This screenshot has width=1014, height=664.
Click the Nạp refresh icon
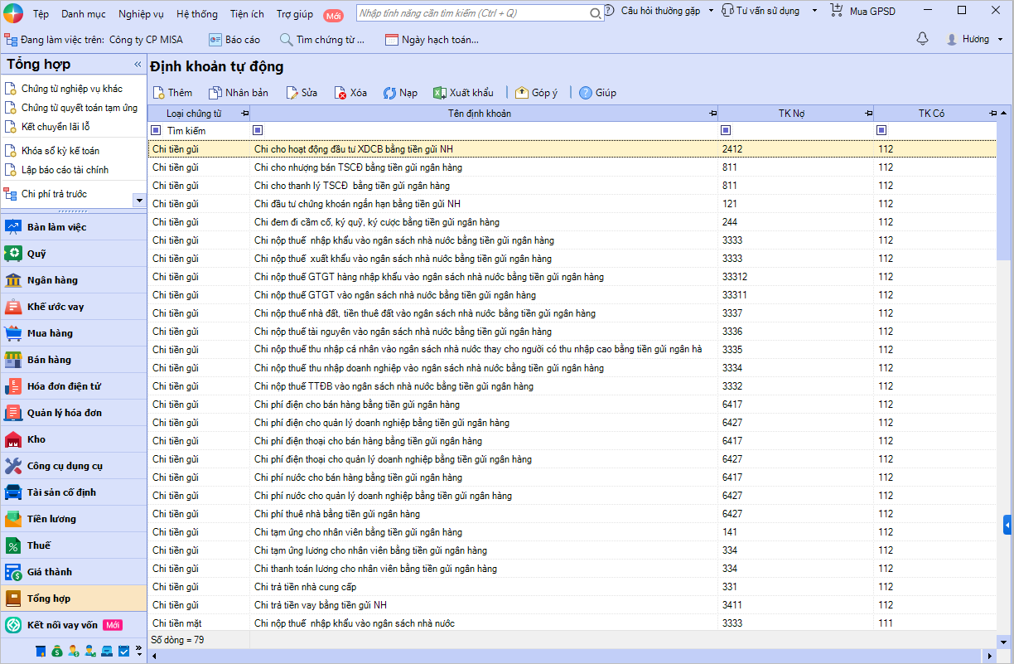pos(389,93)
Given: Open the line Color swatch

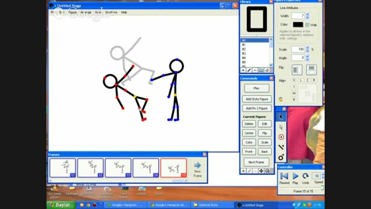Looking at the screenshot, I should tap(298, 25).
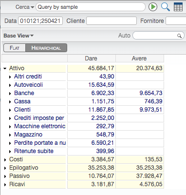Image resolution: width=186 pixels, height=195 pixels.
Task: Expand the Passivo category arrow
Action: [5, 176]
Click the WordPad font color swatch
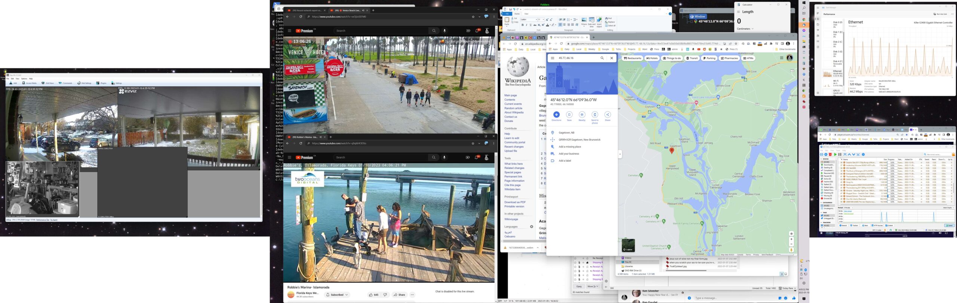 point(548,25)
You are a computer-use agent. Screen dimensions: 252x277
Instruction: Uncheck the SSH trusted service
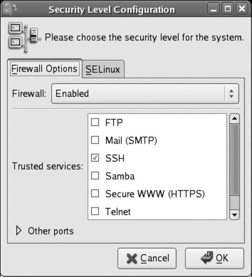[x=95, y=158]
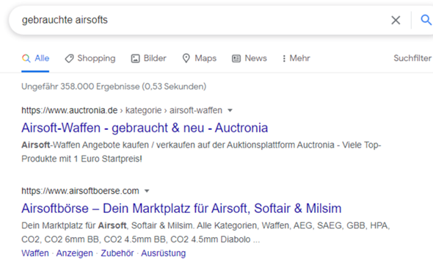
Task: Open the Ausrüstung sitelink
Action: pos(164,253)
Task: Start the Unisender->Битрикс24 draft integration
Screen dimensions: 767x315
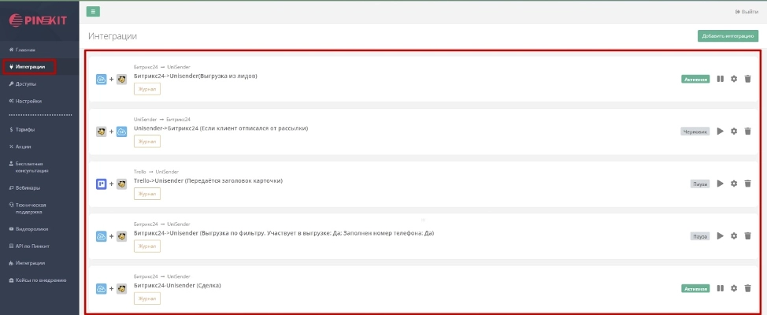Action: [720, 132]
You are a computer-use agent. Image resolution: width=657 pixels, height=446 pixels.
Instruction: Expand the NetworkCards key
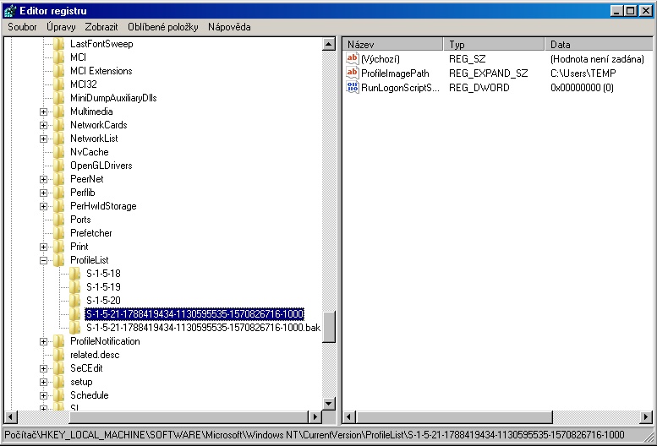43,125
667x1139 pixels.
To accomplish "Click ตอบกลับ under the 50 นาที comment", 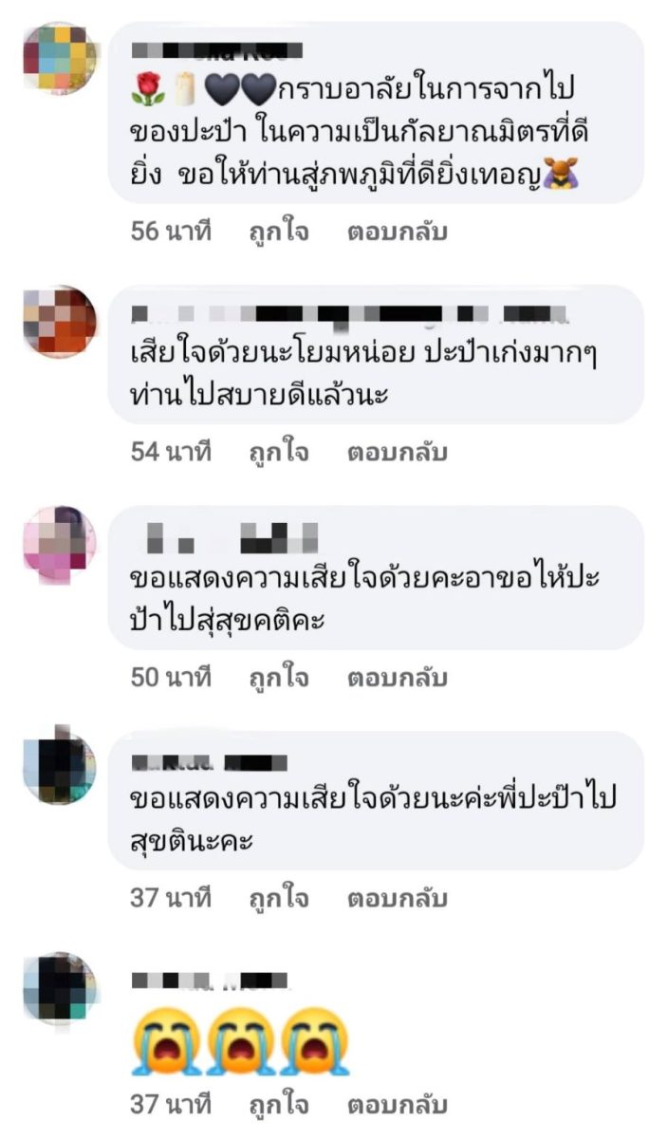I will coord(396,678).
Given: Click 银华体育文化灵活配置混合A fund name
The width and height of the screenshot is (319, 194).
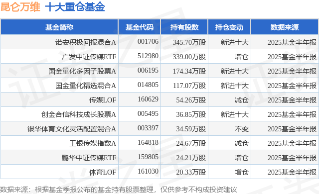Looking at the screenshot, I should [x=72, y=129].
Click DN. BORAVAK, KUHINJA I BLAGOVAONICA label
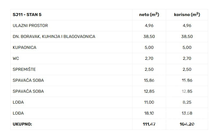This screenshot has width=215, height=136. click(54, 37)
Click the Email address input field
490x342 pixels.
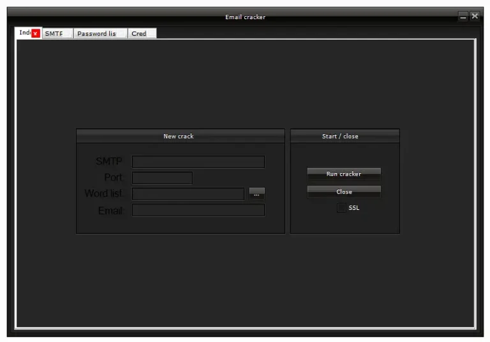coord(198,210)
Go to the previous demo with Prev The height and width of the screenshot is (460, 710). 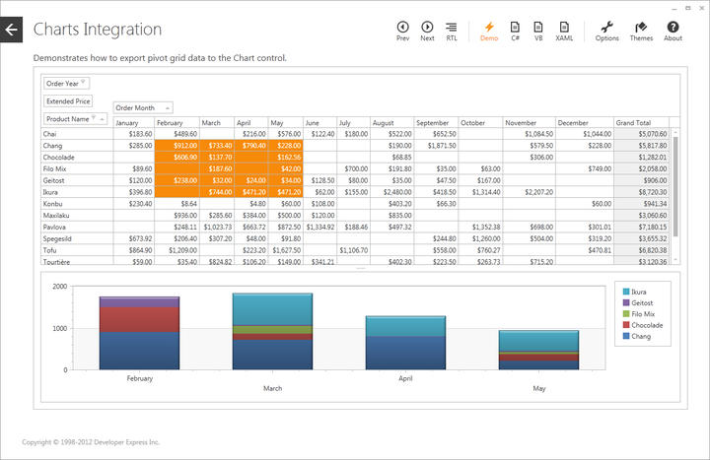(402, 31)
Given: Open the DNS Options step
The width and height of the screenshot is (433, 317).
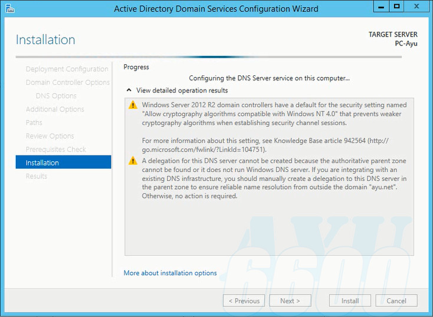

* * *

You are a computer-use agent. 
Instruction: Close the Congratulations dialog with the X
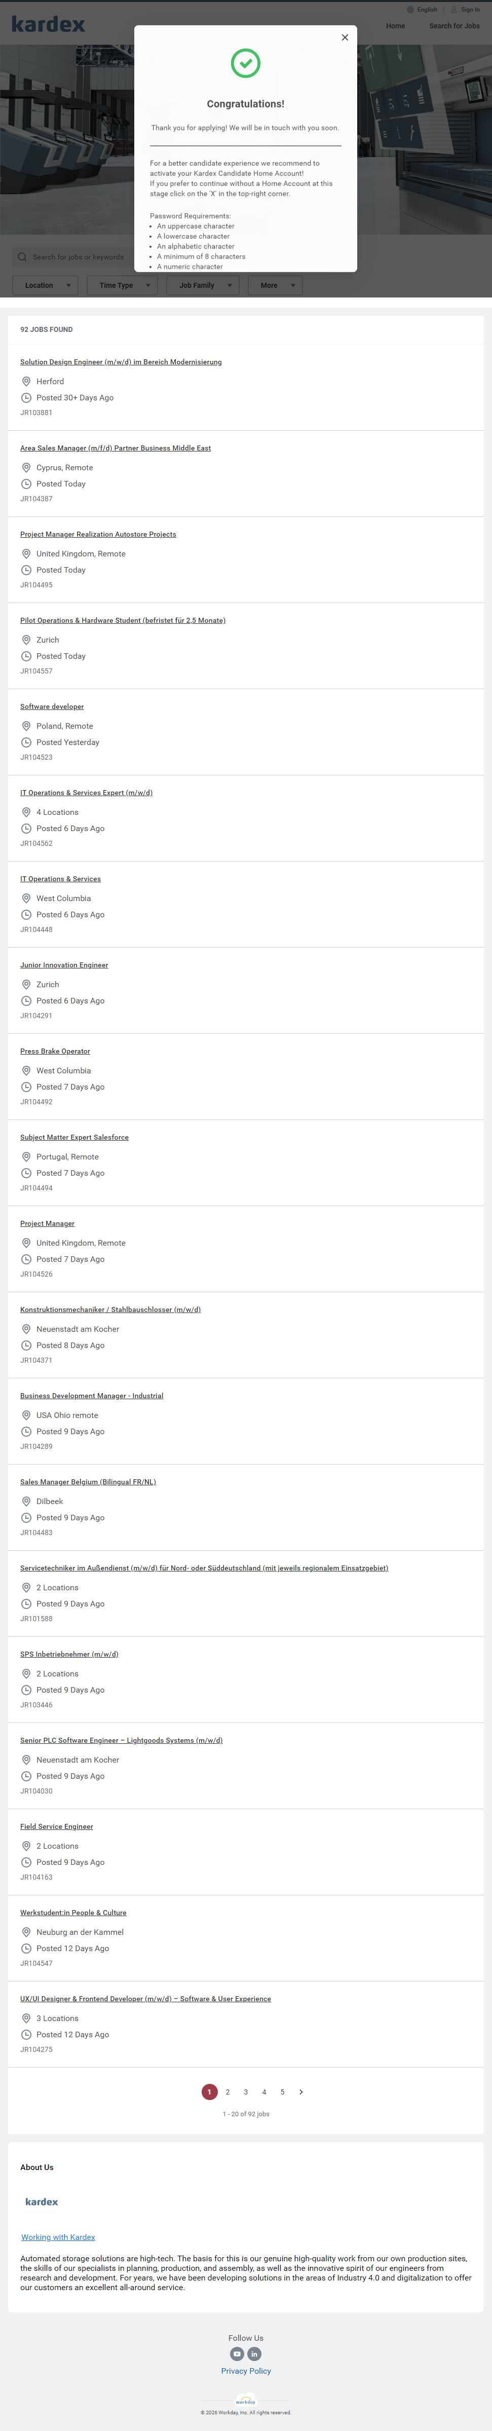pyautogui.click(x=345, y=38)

---

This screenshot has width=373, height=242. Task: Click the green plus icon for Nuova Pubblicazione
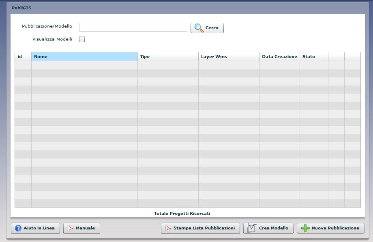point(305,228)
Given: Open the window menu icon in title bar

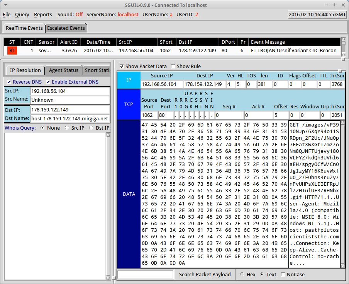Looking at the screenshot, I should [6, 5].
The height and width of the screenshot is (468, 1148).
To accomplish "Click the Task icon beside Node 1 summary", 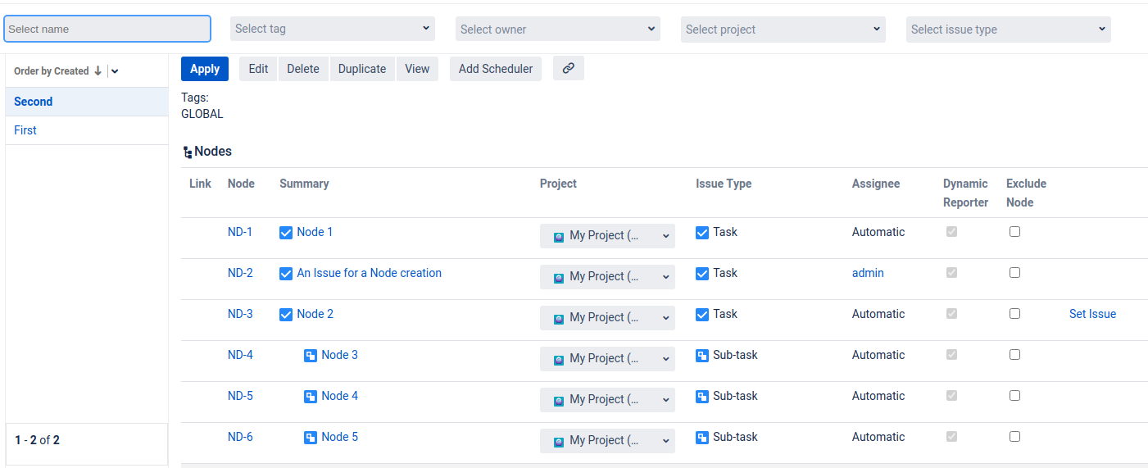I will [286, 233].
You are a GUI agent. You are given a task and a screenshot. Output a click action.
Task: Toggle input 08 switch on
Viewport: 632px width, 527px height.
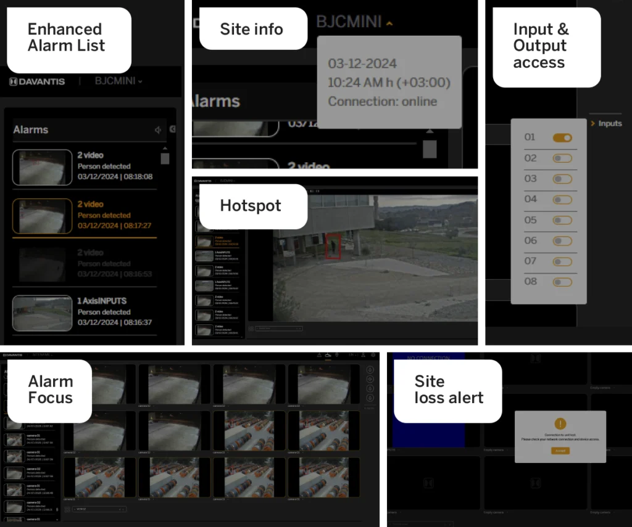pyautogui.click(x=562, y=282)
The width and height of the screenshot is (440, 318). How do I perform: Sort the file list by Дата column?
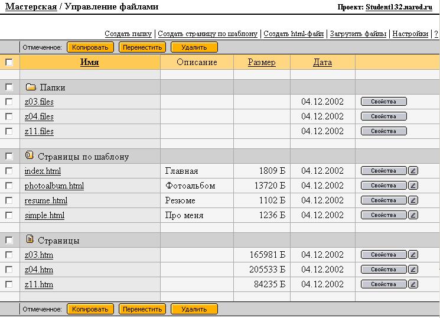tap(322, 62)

● EXERCISE GOAL
Look through the entries, and return every line that the word "input" appears in.

● RESPONSE TO THE EXERCISE
Click the Email address input field
Task: Toggle input 08 switch on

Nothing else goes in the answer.